Nach dem Zerfall der Sowjetunion ist Moldova diese Tatsache jedoch zum Verhängnis geworden. Rohstoffe und Energie waren nunmehr nur zu Weltmarktpreisen erhältlich, was die ohnehin selten rentable Produktion in den Betrieben und Kombinaten Moldovas gänzlich konkurrenzunfähig machte.
Schwerindustrie, sowie Kraftwerke wurden während der von der Sowjetunion forcierten Industrialisierung oftmals östlich des Dnjestr auf dem heutigen Territorium der PMR angesiedelt. Als Beispiele sind hier das moderne und konkurrenzfähige Stahlwerk in Rybniza oder das Kraftwerk „Pridnjestrove“ in Tiraspol zu nennen.
Von einer existierenden moldauischen Industrie kann heute faktisch nicht mehr gesprochen werden. Bis zu 650.000 Arbeiter suchen daher ihr Glück in westlichen Industriestaaten, was die Desintegration der Gesellschaft in einem Staat mit 4,7 Millionen Einwohnern weiter vorantreibt. Die im Land gebliebenen sind desillusioniert und ohne Hoffnung auf eine Verbesserung der Lage. Das zeigt beispielsweise der von Prof. Steven White vom Forschungszentrum für staatliche Politik (Strathclyde Universität, Glasgow) veröffentlichte „Public Opinion Index“. Zwischen 60 und 70 Prozent der Befragten äußern hierin, daß sie dem Staatspräsidenten, dem Parlament und den Parteien ihres Landes nicht trauen. 39 Prozent der Umfrageteilnehmer halten es sogar für besser zum kommunistischen System zurückzukehren. Nicht minder besorgniserregend ist, daß die im Mai dieses Jahres abgehaltenen Kommunalwahlen erstmals seit 1991 von der ODIHR (Office for Democratic Institutions and Human Rights, eine Institution der OSZE) als nicht frei und fair eingestuft wurden. Mühsam erreichte Fortschritte auf dem Weg zu einer funktionierenden Demokratie werden damit gefährdet.

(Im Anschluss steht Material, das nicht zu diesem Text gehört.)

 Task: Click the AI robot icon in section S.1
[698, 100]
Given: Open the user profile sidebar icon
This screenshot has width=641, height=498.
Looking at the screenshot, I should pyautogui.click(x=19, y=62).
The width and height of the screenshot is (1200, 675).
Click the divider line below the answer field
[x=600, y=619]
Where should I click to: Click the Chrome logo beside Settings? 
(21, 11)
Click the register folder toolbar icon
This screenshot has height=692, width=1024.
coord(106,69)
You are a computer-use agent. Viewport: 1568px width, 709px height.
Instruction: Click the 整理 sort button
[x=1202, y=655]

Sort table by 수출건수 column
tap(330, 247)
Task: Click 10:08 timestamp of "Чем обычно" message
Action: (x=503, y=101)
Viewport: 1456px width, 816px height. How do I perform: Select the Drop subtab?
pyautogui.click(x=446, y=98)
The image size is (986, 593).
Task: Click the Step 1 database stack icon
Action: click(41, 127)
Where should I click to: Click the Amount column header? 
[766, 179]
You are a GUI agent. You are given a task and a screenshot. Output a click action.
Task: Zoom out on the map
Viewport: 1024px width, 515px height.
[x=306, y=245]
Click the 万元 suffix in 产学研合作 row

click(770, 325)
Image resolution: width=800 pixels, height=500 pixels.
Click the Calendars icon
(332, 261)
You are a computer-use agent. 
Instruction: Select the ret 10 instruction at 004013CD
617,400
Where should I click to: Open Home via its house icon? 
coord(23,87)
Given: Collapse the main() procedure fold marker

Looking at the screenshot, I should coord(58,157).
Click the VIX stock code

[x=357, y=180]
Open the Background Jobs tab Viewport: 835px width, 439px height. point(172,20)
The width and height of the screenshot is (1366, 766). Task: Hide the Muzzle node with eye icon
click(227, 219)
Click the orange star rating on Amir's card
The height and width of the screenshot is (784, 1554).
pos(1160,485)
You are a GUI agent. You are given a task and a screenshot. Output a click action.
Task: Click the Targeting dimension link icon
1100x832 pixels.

Ein sinnvolles Konzept, die genannten Probleme zu lösen, haben weder der moldauische Präsident Vladimir Voronin, noch sein transnistrischer Gegenspieler Igor Smirnov. Je länger der Niedergang des Landes andauert, um so mehr drängt sich der Eindruck auf, beide Seiten hätten sich in der verfahrenen Lage ganz gut eingerichtet. Bislang jedenfalls prangerte der Außenminister der PMR unerläßlich die „andauernde Genozidpolitik Moldovas“ an und vereitelte damit jeden Annäherungsversuch der beiden Landesteile. Voronins Politik beschränkte sich bisher im wesentlichen darauf, internationale Hilfsgelder einzuwerben.
Die Kosten dafür trägt auch im zwölften Jahr nach der Unabhängigkeit die Bevölkerung des Landes. Vielleicht ist das Vergessen, das über das Land hereingebrochen ist immer noch besser, als das Bewußtsein, daß sich trotz der Kenntnis der Lage niemand zum Handeln aufgefordert sieht. Ob der 27. August daher ein Grund zum Feiern ist, bleibt fraglich. Aber ein Anlaß, sich an die Vision, die zur Gründung der Republik Moldova geführt hatte, zu erinnern und daher nicht aufzugeben, ist er allemal.